Through traveling to the U.S. Women’s Amateur and other prominent events, Ingram has quickly formed close relationships with many of the candidates to make her team. She laughs at how drastically the game has changed with players utilizing current technology to have much higher ball flights while not needing to work the ball both ways like she used to practice for hours on end. But some old-school mentality is going to be necessary next August when the matches are played at Conwy Caernarvonshire Golf Club on the blustery north shores of Wales. During the last practice session, Ingram had the team use three clubs to stoke their creativity and embrace lower-trajectory shots.
“When we go over to Conwy, it’s going to be a different game than a lot of these players have ever seen. … You have to hit a lot of shots 20 yards short of the green and run it up there. The girls are so darn good at taking out their sand wedge and using it from everywhere around the green, but they may need to have some other shots.” – Sarah Ingram
“We used to do that at Duke my freshman and sophomore year for fun,” Ingram said. “We had a reunion right before the practice session last year and we did it again with our old college teammates, so I thought it would be something fun to throw at the girls and see what they do when they don’t have the club they want.

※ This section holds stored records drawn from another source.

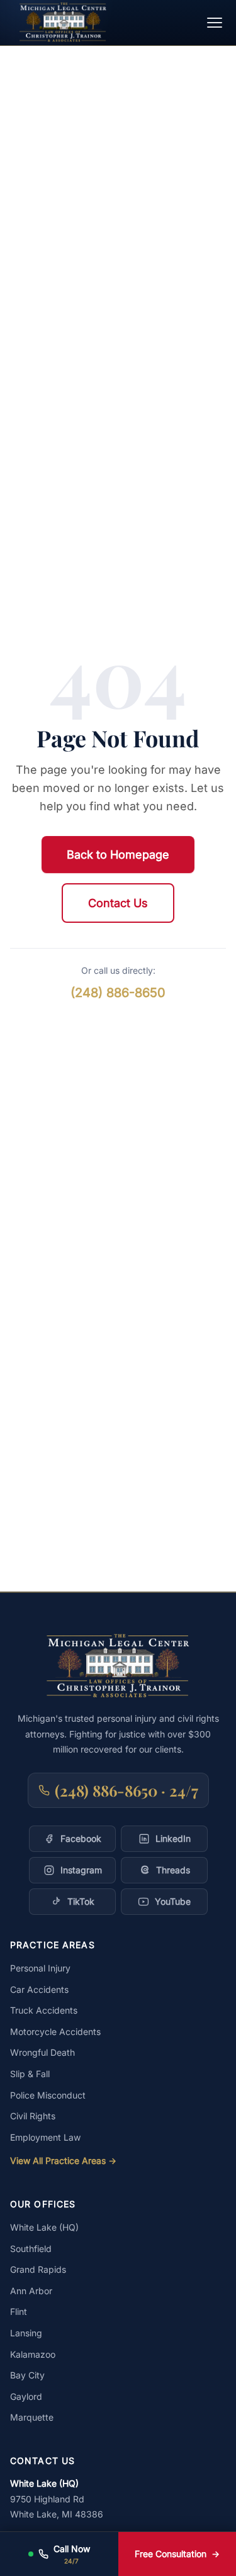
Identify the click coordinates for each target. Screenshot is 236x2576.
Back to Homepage (118, 854)
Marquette (31, 2417)
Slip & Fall (30, 2073)
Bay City (27, 2375)
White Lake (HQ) (44, 2227)
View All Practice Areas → (63, 2160)
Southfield (31, 2248)
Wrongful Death (42, 2052)
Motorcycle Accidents (55, 2031)
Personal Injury (40, 1968)
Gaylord (26, 2396)
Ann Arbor (31, 2290)
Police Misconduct (48, 2095)
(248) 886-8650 (118, 992)
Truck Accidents (43, 2010)
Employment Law (45, 2137)
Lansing (26, 2333)
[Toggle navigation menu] (214, 22)
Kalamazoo (32, 2354)
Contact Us (118, 903)
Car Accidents (39, 1989)
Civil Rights (32, 2115)
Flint (18, 2311)
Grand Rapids (38, 2269)
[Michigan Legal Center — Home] (63, 22)
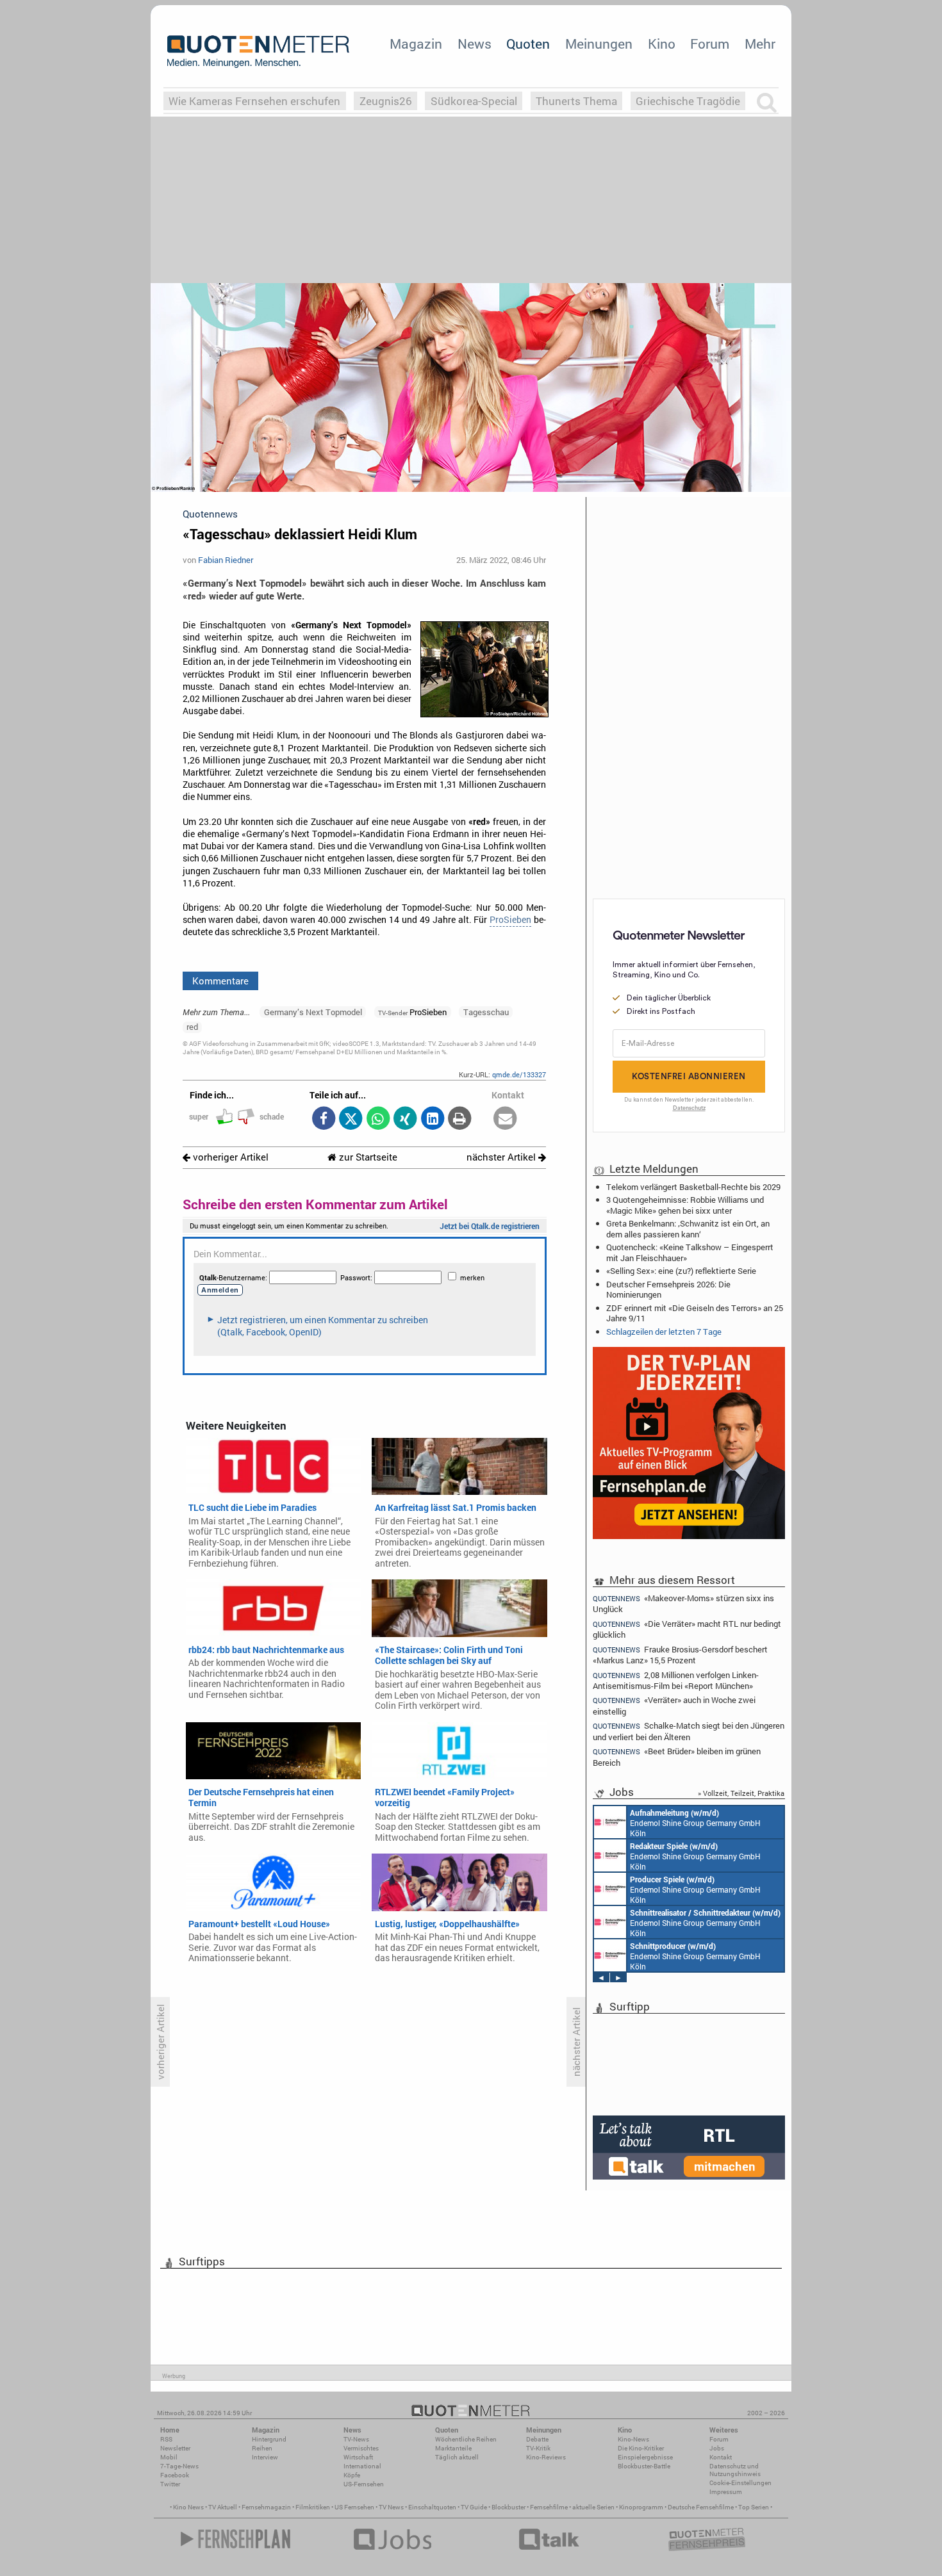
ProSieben (510, 919)
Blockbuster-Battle (644, 2466)
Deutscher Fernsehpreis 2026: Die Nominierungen (668, 1289)
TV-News (356, 2439)
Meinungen (598, 44)
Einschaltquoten (432, 2507)
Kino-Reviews (546, 2457)
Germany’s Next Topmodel (313, 1012)
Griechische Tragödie (688, 101)
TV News (391, 2507)
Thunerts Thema (576, 101)
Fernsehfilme (549, 2507)
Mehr (760, 44)
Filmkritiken (312, 2507)
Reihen (262, 2448)
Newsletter (175, 2448)
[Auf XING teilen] (405, 1119)
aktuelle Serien (593, 2507)
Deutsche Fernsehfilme (701, 2507)
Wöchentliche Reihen (466, 2439)
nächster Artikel (502, 1157)
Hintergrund (269, 2439)
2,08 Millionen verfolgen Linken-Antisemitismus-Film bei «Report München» (676, 1680)
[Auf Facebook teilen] (323, 1119)
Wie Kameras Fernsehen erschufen (254, 101)
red (192, 1027)
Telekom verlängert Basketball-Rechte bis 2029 (693, 1187)
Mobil (169, 2457)
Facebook (174, 2475)
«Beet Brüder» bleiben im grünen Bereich (677, 1756)
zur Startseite (366, 1157)
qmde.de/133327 (519, 1074)
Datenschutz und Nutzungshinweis (735, 2470)
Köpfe (351, 2475)
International (362, 2466)
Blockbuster (508, 2507)
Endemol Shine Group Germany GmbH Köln (695, 1822)
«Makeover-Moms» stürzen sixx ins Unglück (683, 1602)
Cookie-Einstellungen (740, 2483)
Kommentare (220, 980)
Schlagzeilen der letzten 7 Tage (664, 1331)
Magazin (416, 44)
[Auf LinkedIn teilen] (432, 1119)
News (475, 44)
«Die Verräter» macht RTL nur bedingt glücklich (687, 1629)
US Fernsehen (354, 2507)
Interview (265, 2457)
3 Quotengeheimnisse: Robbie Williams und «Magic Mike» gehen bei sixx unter (685, 1205)
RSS (166, 2439)
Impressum (725, 2492)
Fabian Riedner (225, 560)
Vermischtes (361, 2448)
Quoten (528, 44)
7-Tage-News (179, 2466)
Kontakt (720, 2457)
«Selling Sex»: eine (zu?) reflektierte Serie (681, 1270)
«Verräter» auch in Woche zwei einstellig (674, 1705)
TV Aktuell (222, 2507)
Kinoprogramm (641, 2507)
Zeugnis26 (385, 101)
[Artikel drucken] (460, 1119)
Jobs (716, 2448)
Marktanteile (453, 2448)
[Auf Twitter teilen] (351, 1119)
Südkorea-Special (474, 101)
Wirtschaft (358, 2457)
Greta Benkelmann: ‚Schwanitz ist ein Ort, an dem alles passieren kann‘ (688, 1228)
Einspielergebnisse (645, 2457)
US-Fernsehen (363, 2484)
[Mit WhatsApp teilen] (378, 1119)
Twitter (170, 2484)
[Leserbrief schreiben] (505, 1119)
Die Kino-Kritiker (641, 2448)
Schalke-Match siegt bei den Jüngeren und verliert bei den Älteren (688, 1730)
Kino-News (633, 2439)
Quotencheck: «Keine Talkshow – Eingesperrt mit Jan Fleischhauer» (689, 1252)
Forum (709, 44)
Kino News (188, 2507)
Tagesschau (486, 1012)
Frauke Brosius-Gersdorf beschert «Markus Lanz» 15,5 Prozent (680, 1654)
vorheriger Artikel (229, 1157)
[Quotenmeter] (258, 51)
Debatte (537, 2439)
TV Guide (474, 2507)
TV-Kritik (538, 2448)
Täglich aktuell (457, 2457)
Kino (661, 44)
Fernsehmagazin (266, 2507)
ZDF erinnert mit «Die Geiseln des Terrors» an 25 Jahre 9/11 (694, 1313)
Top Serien (753, 2507)
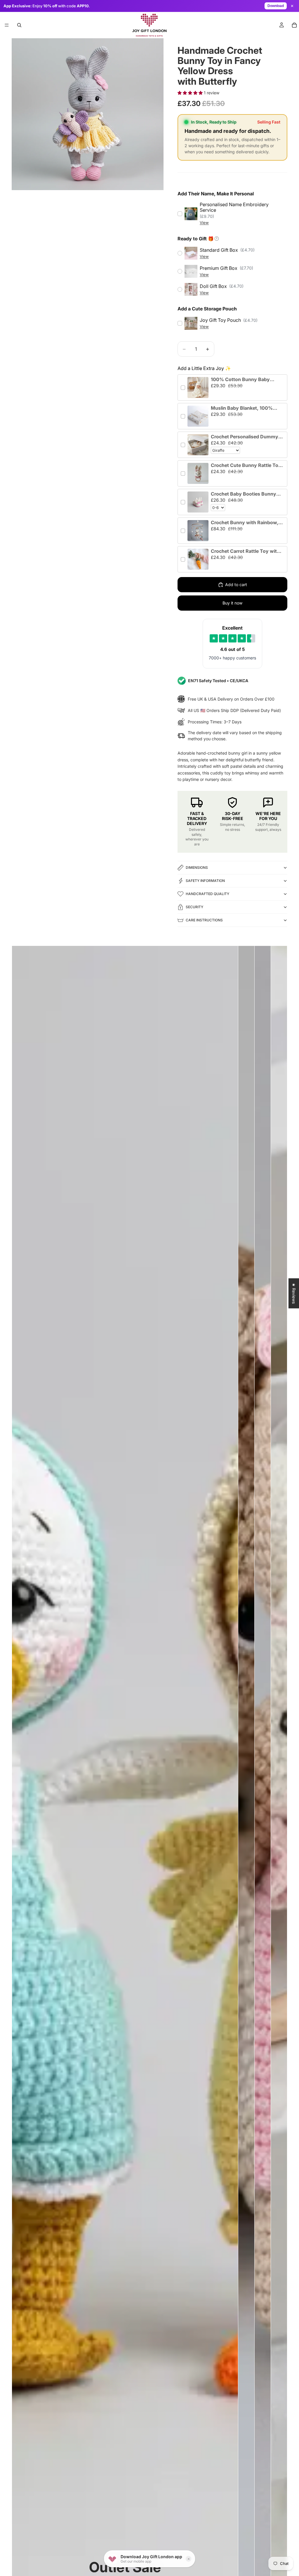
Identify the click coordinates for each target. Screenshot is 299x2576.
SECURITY (194, 907)
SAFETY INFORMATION (205, 880)
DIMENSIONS (197, 867)
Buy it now (232, 602)
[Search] (19, 25)
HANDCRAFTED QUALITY (207, 894)
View (204, 222)
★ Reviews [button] (293, 1293)
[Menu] (6, 25)
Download (275, 6)
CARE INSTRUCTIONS (204, 920)
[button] (191, 92)
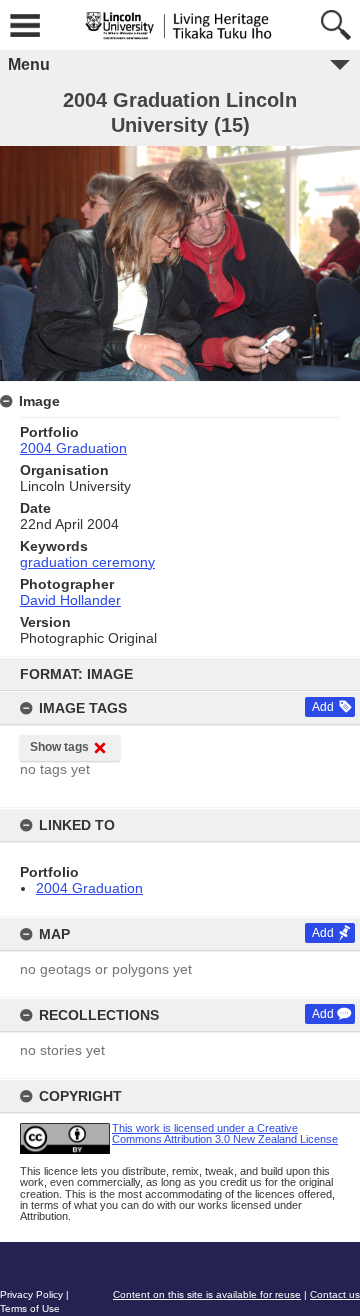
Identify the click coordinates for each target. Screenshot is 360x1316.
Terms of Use (30, 1308)
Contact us (335, 1294)
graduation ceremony (87, 562)
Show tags (59, 747)
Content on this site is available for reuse (207, 1294)
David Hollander (70, 600)
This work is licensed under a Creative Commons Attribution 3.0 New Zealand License (225, 1133)
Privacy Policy (31, 1294)
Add (323, 707)
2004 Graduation (89, 888)
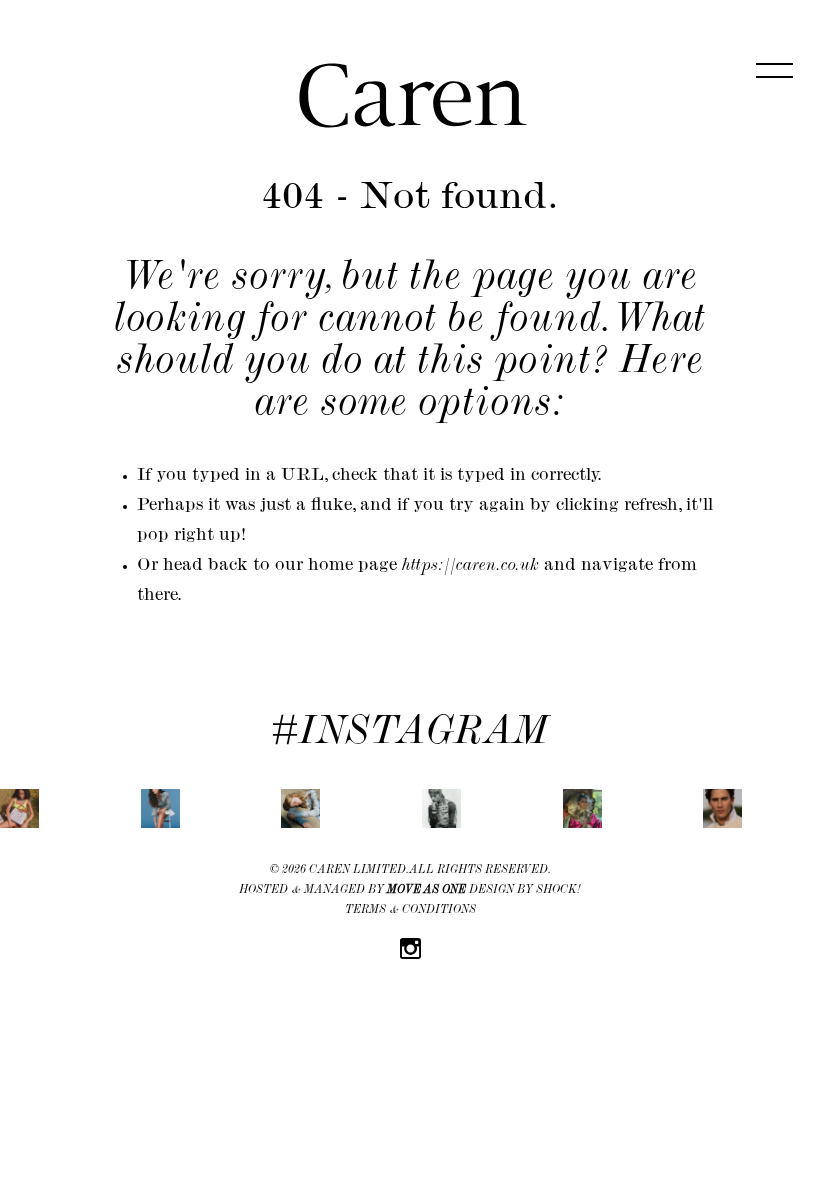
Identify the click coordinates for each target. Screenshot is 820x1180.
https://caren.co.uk (470, 567)
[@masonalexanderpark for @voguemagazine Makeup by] (582, 808)
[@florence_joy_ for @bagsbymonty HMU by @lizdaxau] (19, 808)
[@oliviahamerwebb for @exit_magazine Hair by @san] (160, 808)
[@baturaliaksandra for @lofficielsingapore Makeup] (300, 808)
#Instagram (410, 735)
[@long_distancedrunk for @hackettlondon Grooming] (722, 808)
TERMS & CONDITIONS (410, 911)
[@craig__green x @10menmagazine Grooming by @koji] (441, 808)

“When we go over to Conwy, it’s going to be a different game than a lot of these players have ever seen. This course in particular is very linksy with a lot of blind shots. You have to hit a lot of shots 20 yards short of the green and run it up there. The girls are so darn good at taking out their sand wedge and using it from everywhere around the green, but they may need to have some other shots.”
On the topic of the impending practice session which will take place later this month at Lake Nona Golf & Country Club in Orlando, Florida, Ingram is using the opportunity to further bond with 12 of the hopefuls to make the eight-player squad. Players such as world No. 1 Rose Zhang, Wake Forest’s Emilia Migliaccio and Texas’ Kaitlyn Papp are virtual locks to be on the squad, but the other five slots are far more unsettled. Auburn’s Megan Schofill and Wake Forest’s Rachel Kuehn didn’t participate in the 2019 practice session but enjoyed stellar performances in 2020, making them possible favorites to fill one of the likely five open spots.
One glaring absence to the practice roster was world No. 67 Alexa Pano, the uber-talented 16-year-old out of Lake Worth, Florida, who made the cut in last year’s LPGA Tour event in Arkansas and is still seen by many as one of the top five American women amateurs. Pano reached No. 19 in the World Amateur Golf Ranking a year ago but was hurt by the new ranking system which devalues junior tournaments and raises the value of collegiate events. The top-ranked Zhang is the only non-college player on the practice session, so Pano may need high finishes in professional or amateur events to grab the committee’s attention.
Ingram did not comment on specific players and Pano declined comment, although Ingram said events such as the Augusta National Women’s Amateur or match play tournaments will be opportunities for players to make statements.
Regardless of who makes the team, winning on foreign soil will be a challenge. Although the U.S. has won nine of the past 11 Curtis Cups, the home side has won the last five matches with Great Britain & Ireland taking victories at Ireland’s Dun Laoghaire Golf Club in 2016 and Scotland’s Nairn Golf Club in 2012.
The last time the U.S. won away from home was in 2008 at St. Andrews. For some perspective, Stacy Lewis was on that team.
Ingram wants to snap a drought as well, as the U.S. did not win any of the three Curtis Cups she played in during the 90s.
“Watching the red, white and blue flag rise and getting to represent your country was always my biggest goal in golf,” Ingram said. “It would be a dream to finally win that Curtis Cup.”